There was a flurry of apologies, handshakes, and in a moment the room’s silence had returned, but it did not last long.
“Really,” remarked Watson, “you acted rather badly to Stanley Hopkins just now.”
“I can’t see that.”
“This case represents a significant triumph for his career, and he wanted to thank you for your help in it.”
“I wish I’d never had anything to do with it. The man can follow up a hint as well as any trained monkey, but he has no judgment.”
“Of course he has; you’ve commented on it favourably enough before now.”
“I was wrong.”
“Holmes, the difference is not sense and folly, but public and private. The man’s job is to find the criminal and bring him to justice, not dispense it according to his own opinions. Would you have him betray his service in this one case?
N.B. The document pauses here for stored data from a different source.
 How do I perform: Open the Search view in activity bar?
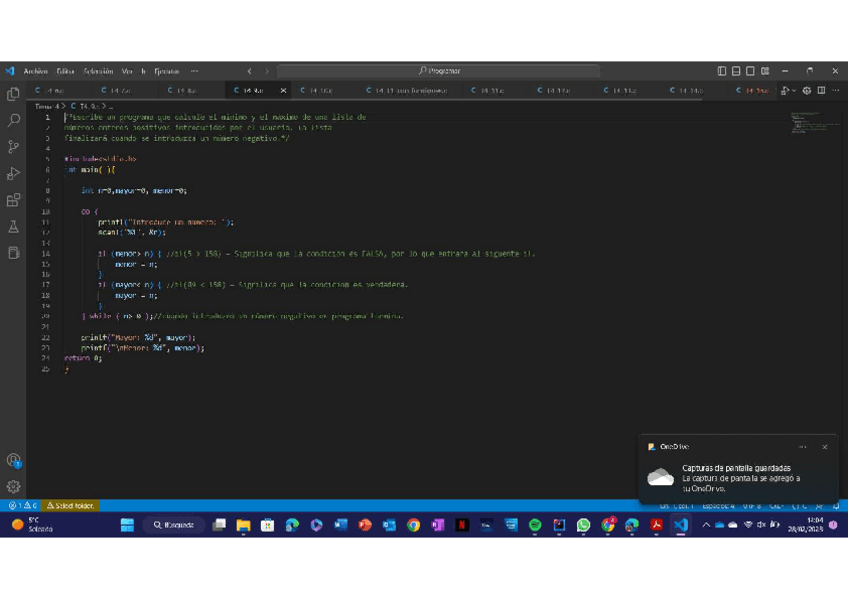14,120
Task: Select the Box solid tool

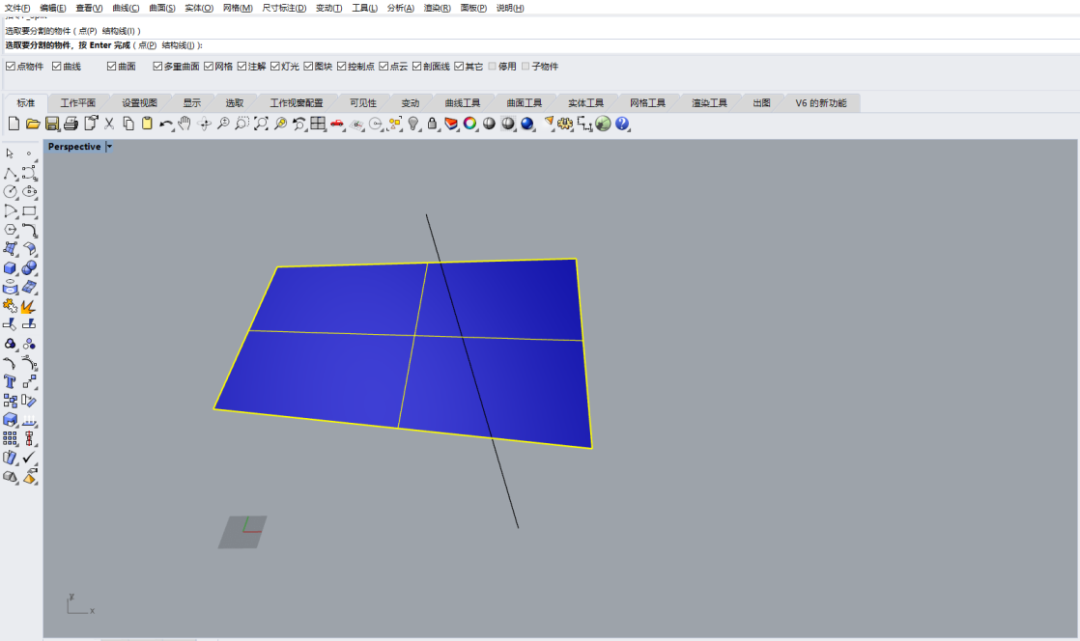Action: [x=10, y=268]
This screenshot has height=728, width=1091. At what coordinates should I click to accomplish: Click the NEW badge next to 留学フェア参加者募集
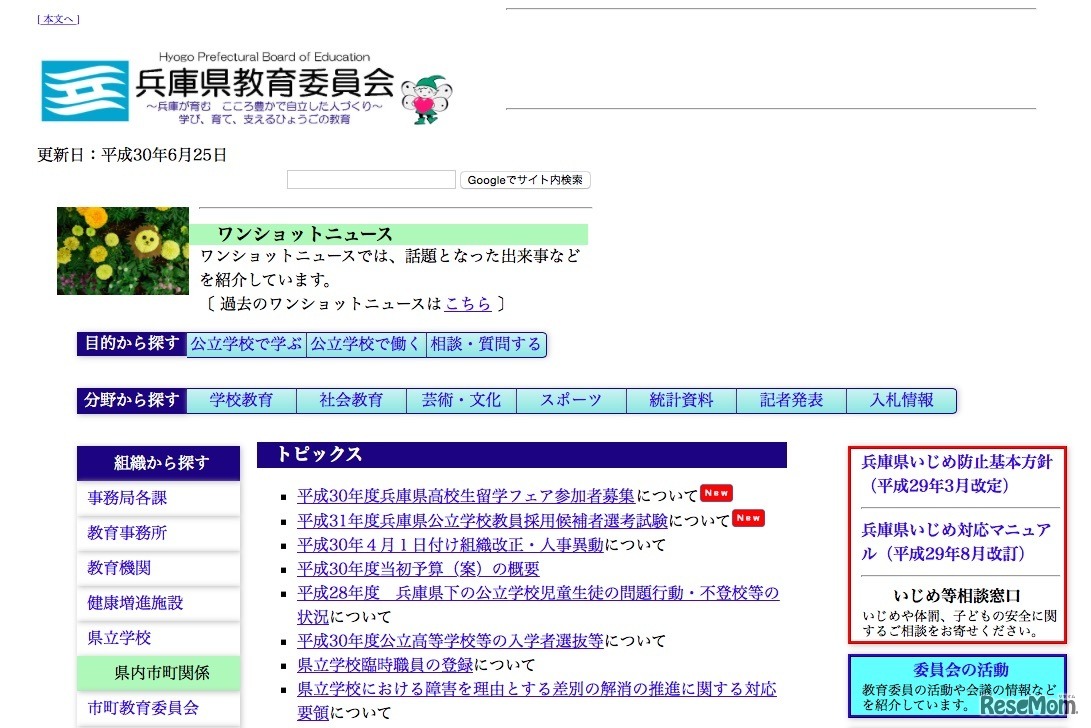coord(716,493)
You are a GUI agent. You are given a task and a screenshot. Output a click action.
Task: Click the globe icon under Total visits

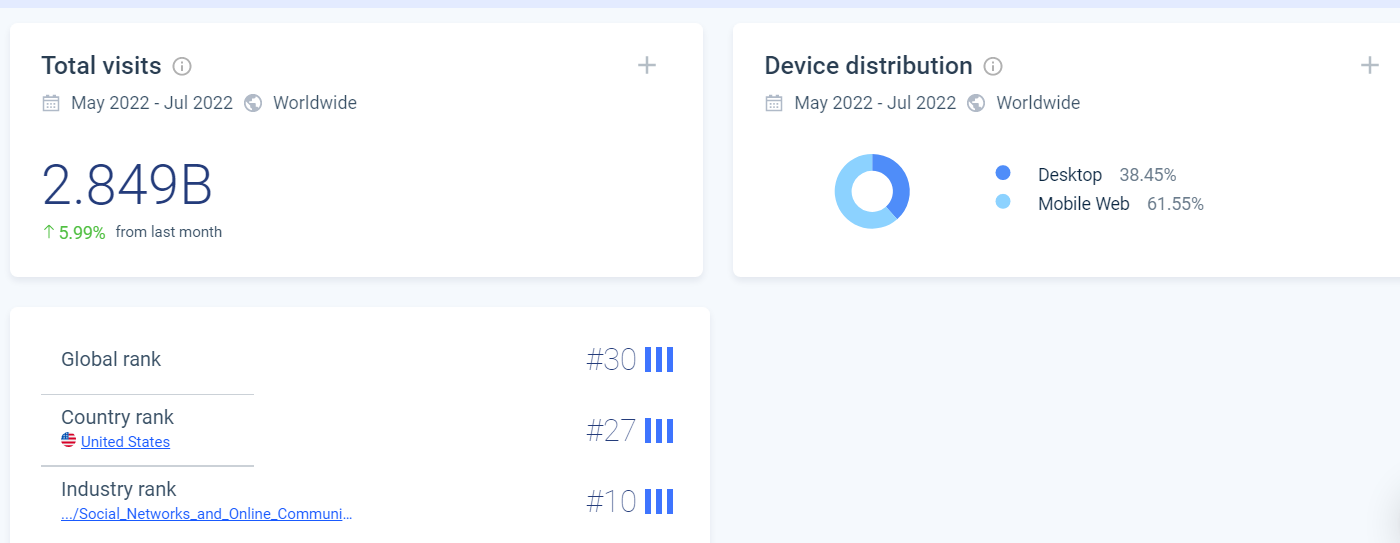[253, 103]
Would you trust the entire British courtroom to the private judgment of whichever inspector happens to have charge of an investigation?”
“I am in no humour to debate legal philosophy with you. The fact remains that as fine a specimen of manhood as I have ever seen will hang because of Hopkins, and I did not want him here rejoicing in it.”
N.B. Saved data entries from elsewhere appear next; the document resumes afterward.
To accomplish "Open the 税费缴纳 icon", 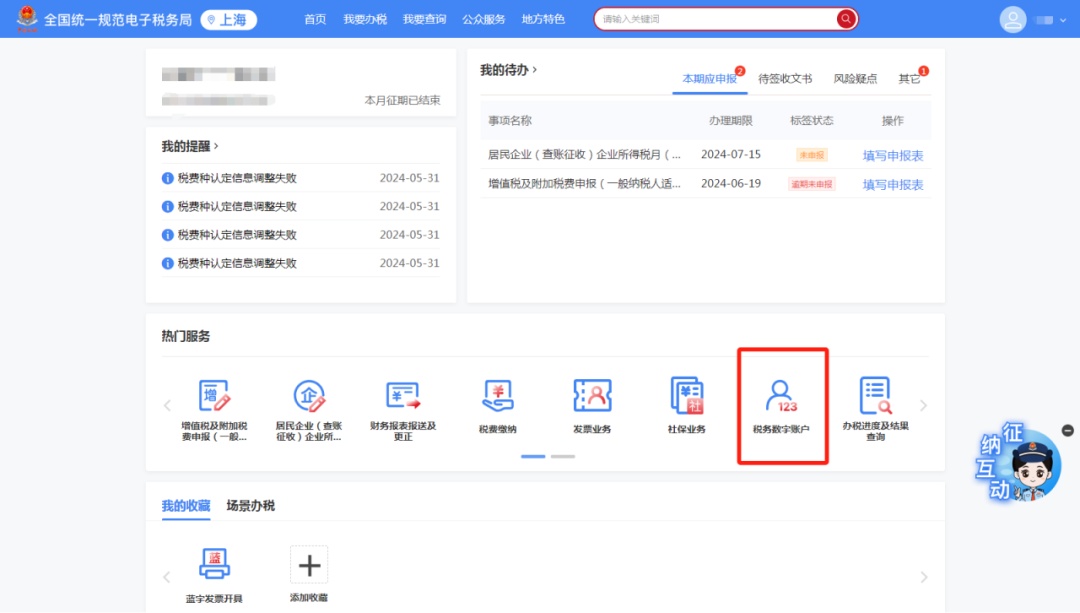I will 497,397.
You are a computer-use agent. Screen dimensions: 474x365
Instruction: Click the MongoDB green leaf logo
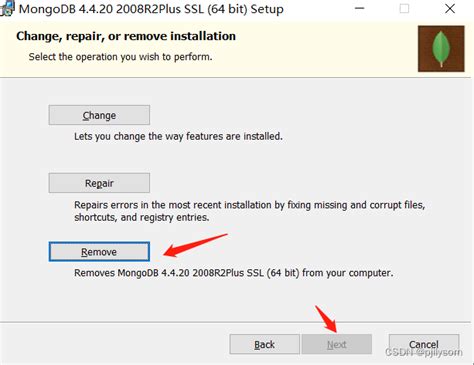click(x=441, y=49)
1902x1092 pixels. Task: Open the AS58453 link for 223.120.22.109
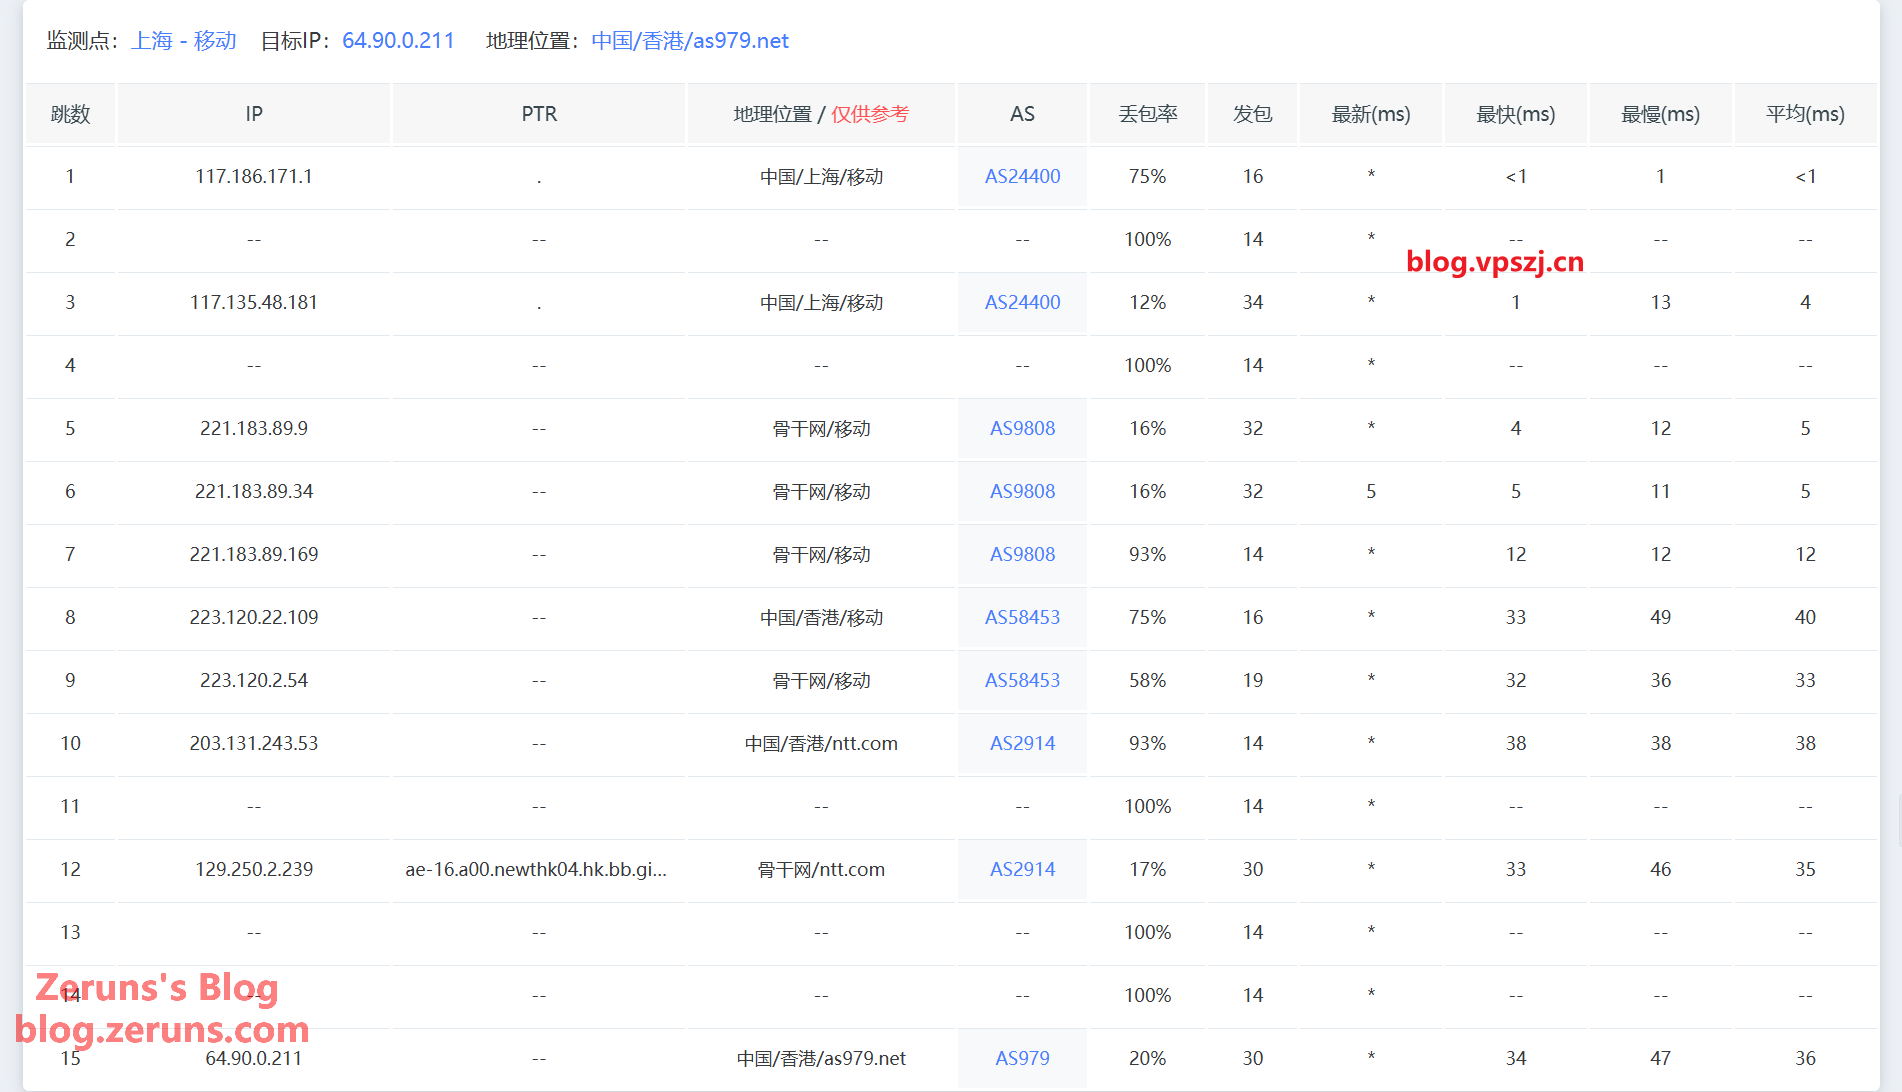(1022, 618)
There was a pause. A log cracked in half in the fireplace; sparks glowed briefly and then winked out again.
Watson said, “In any case, I have no writing to do.”
Another pause, and then Holmes mused, “That sets you apart from every other chronicler of this affair. At this moment, I imagine a good dozen court reporters are preparing stories to send to the papers for printing this evening. Perhaps the typesetters have already begun to lay out the print. But no matter what side of the business they tell, each piece will be designed to tug emotions from the most hard-hearted of readers, even as yours would. Lady Brackenstall’s sobs as the sentence was pronounced; Sir Eustace’s dear old nana, and her relief as justice is served; old Mr Fraser’s shame; poor Susan Croker—who will support her, now that her brother is to die? Because that is how they will all end; Croker will die.”
“Would you have them write anything different? The newspapers are bound to describe what happened—”
“—or something reasonably close to it.”
“Yes. They are not free to do anything else.”
Holmes did not respond, and silence descended once more upon the rooms. Presently Watson moved to his desk and began to compose his account of the affair. It was not his best ending, he knew: trite, sentimental, mawkish-- the most exact manifestation of every criticism Holmes had ever levelled at his writing. But if this story were to hold a true mirror up to life, he knew that the glass would crack as surely as his own heart had done when Captain Croker's sentence had been pronounced.